Increase the limit with:
echo fs.inotify.max_user_watches=1048576 | sudo tee -a /etc/sysctl.conf
sudo sysctl --system
Building the report tarball
Report tarball is at /var/snap/microk8s/6364/inspection-report-20240211_232750.tar.gz
Can you suggest a fix?
nop
Are you interested in contributing with a fix?
ask me anything, i'll be glad to help
Hi @abstract-entity
I managed to get it working, I also ran into this exact same issue, with a clean install of: ubuntu: 22.04, Nvidia: 550 microk8s: 1.29
There are a few things I had to do, firstly turns out I was missing the runtimeClassName
in my spec like this:
According to the Nvidia gpu-operator (which gets deployed when you run: microk8s enable gpu
) documentation,
the CONTAINERD_RUNTIME_CLASS
defaults to nvidia
, you need to specify the runtimeClassName
also in your spec for the operator to inject the nvidia-container-runtime
https://docs.nvidia.com/datacenter/cloud-native/gpu-operator/latest/getting-started.html
apiVersion: v1
kind: Pod
metadata:
name: nvidia-smi
spec:
runtimeClassName: nvidia
restartPolicy: OnFailure
containers:
- name: nvidia-smi
image: nvidia/cuda:12.2.2-devel-ubuntu22.04
command: ["nvidia-smi"]
resources:
limits:
nvidia.com/gpu: 1
Because I wanted to use host drivers and runtime, I also had to update the containerd toml with the correct nvidia-container-runtime
path:
$ microk8s disable gpu
$ vi /var/snap/microk8s/current/args/containerd-template.toml
Update these plugins:
[plugins."io.containerd.grpc.v1.cri".containerd.runtimes.nvidia]
privileged_without_host_devices = false
runtime_engine = ""
runtime_root = ""
runtime_type = "io.containerd.runc.v2"
[plugins."io.containerd.grpc.v1.cri".containerd.runtimes.nvidia.options]
BinaryName = "/usr/bin/nvidia-container-runtime"
[plugins."io.containerd.grpc.v1.cri".containerd.runtimes.nvidia-container-runtime]
runtime_type = "io.containerd.runc.v2"
[plugins."io.containerd.grpc.v1.cri".containerd.runtimes.nvidia-container-runtime.options]
BinaryName = "nvidia-container-runtime"
[plugins."io.containerd.grpc.v1.cri".containerd.runtimes.nvidia-experimental]
runtime_type = "io.containerd.runc.v2"
[plugins."io.containerd.grpc.v1.cri".containerd.runtimes.nvidia-experimental.options]
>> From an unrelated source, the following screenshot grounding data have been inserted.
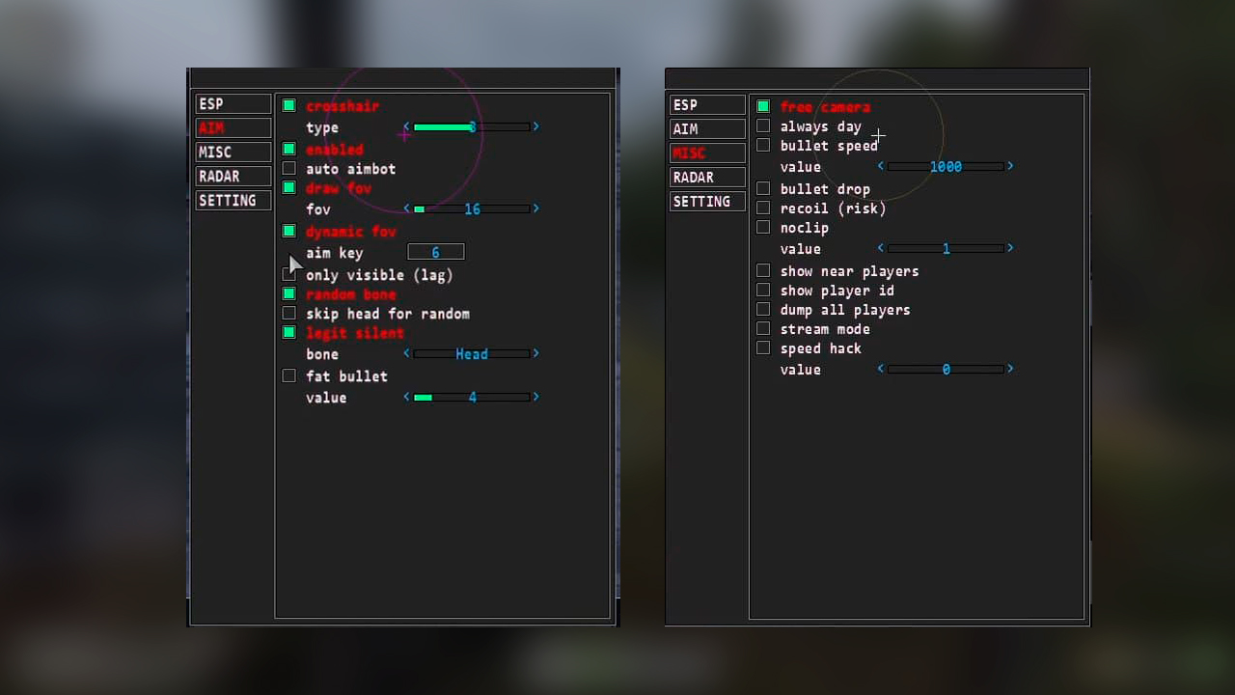1235x695 pixels.
Task: Decrease the speed hack value with left arrow
Action: [880, 370]
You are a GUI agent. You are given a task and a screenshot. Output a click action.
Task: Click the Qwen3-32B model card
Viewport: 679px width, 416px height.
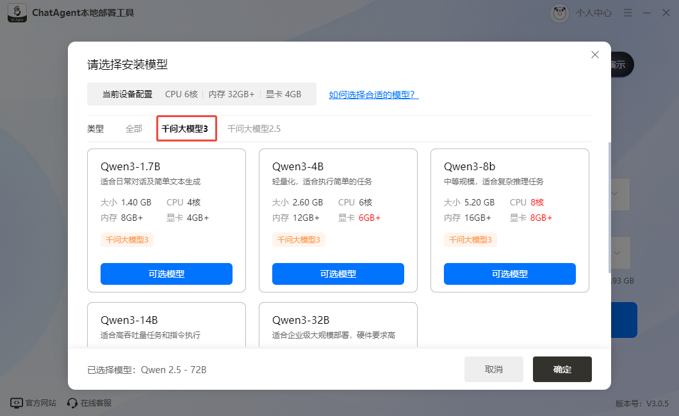(338, 325)
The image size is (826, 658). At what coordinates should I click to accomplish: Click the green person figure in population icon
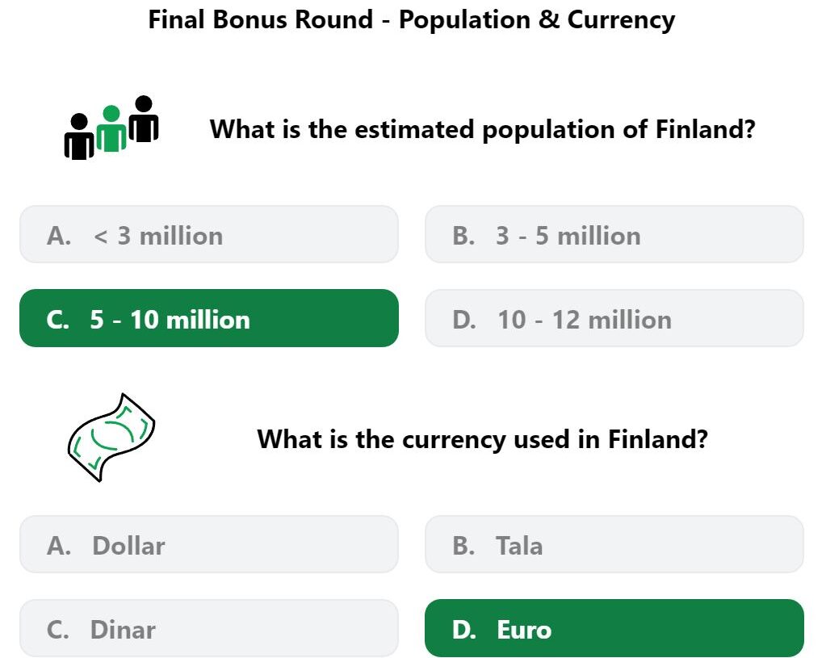(111, 128)
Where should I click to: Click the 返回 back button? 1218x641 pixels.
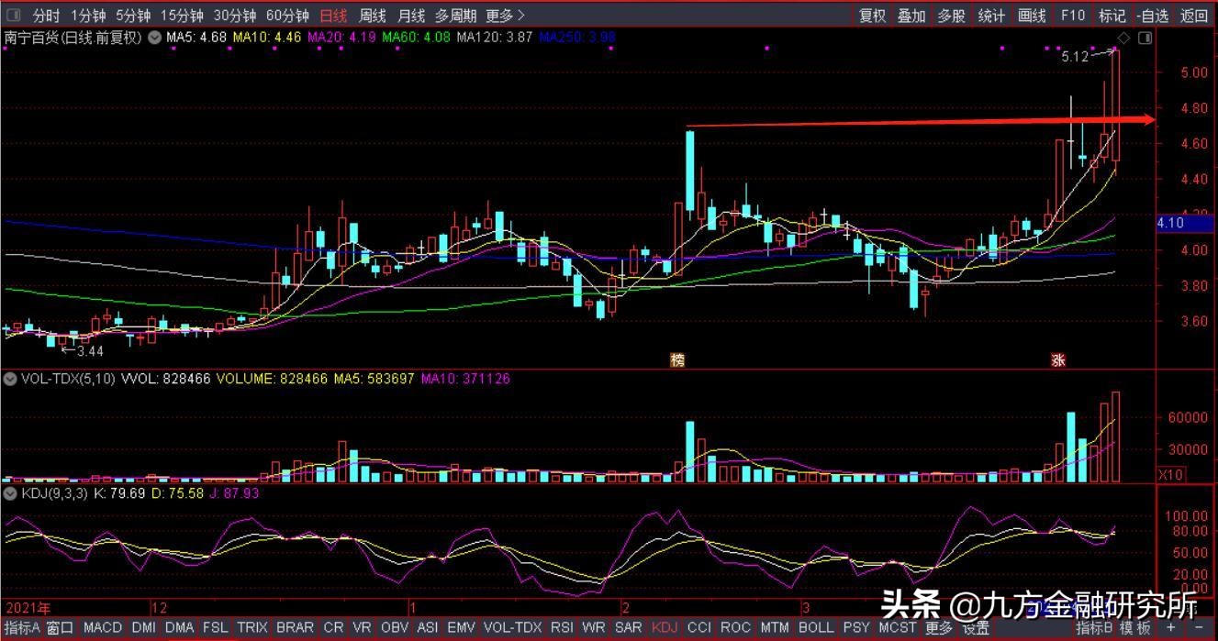point(1194,16)
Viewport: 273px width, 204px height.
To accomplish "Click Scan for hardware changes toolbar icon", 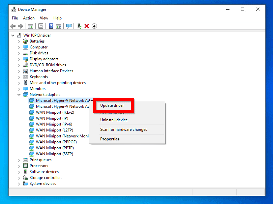I will (x=69, y=26).

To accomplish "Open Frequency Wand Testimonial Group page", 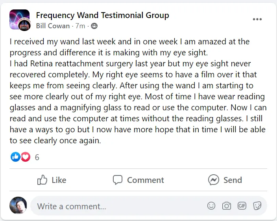I will [102, 15].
BinaryName = "/usr/bin/nvidia-container-runtime-experimental"
$ sudo snap restart microk8s
$ microk8s enable gpu --set toolkit.enabled=false
It's important to disable the toolkit --set toolkit.enabled=false
, because you want to use the host drivers and runtime as explained here:
https://microk8s.io/docs/addon-gpu
I hope this also works for you :)
@Tiaanjw I used your template of using runtimeClassName
which you specified at the container level, it didn't work for me, However, once I wrote that at the pod level, it worked for me. - ref
apiVersion: v1
kind: Pod
metadata:
name: cuda-vector-add
namespace: default
spec:
runtimeClassName: nvidia
restartPolicy: OnFailure
containers:
- name: cuda-vector-add
image: "k8s.gcr.io/cuda-vector-add:v0.1"
resources:
limits:
nvidia.com/gpu: 1
@pishangujeniya you are right! thanks, I have updated my solution!
@abstract-entity Did the proposed solution work? If so, can you close this issue?